**Supplied records**
▼
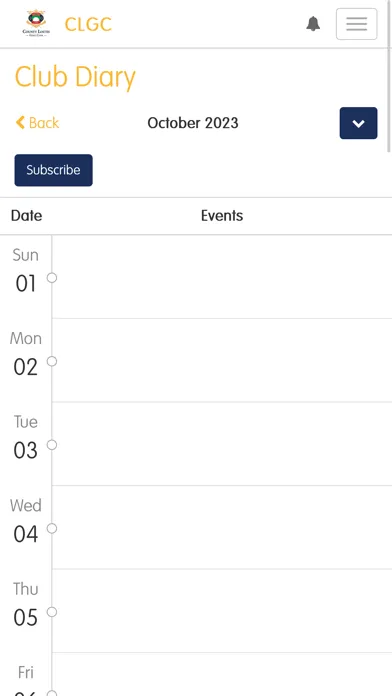The image size is (392, 696).
Task: Go Back to the previous month
Action: [37, 123]
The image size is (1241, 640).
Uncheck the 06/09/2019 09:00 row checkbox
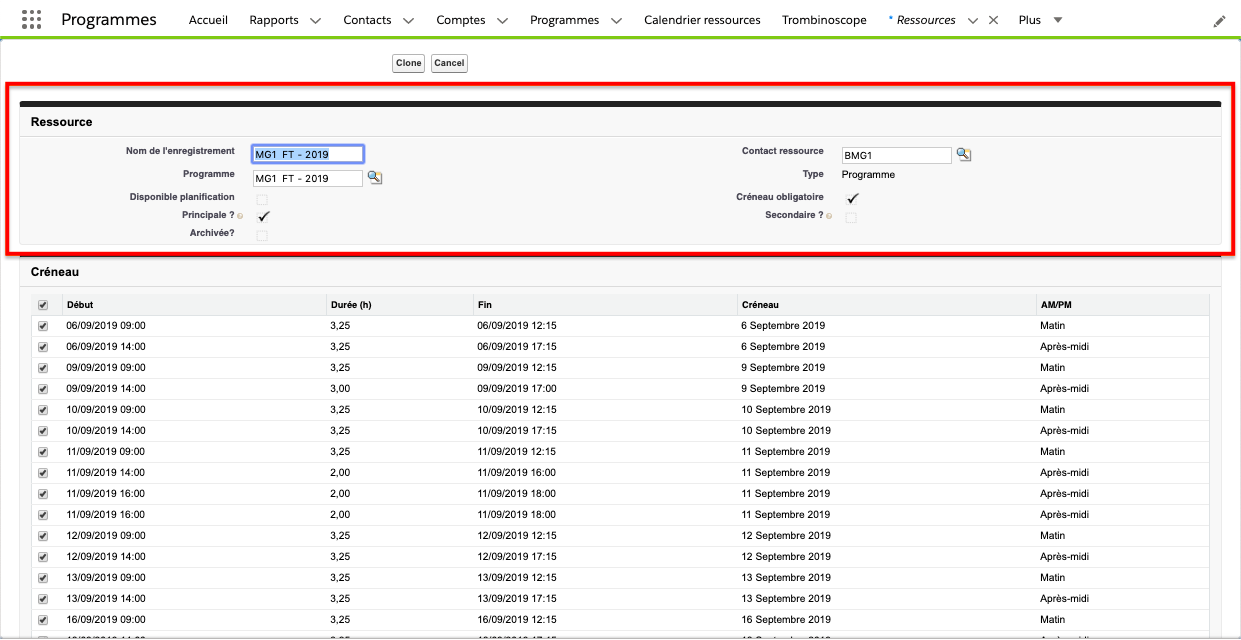click(x=42, y=326)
▲
**Given request**
Update the records above by replacing "row checkbox" with "row selector" and keeping everything else the same. Leave the pictures out of your answer.

**Answer to this task**
The image size is (392, 696).
Task: Go Back to the previous month
Action: [37, 123]
The image size is (1241, 640).
Uncheck the 06/09/2019 09:00 row selector
click(x=42, y=326)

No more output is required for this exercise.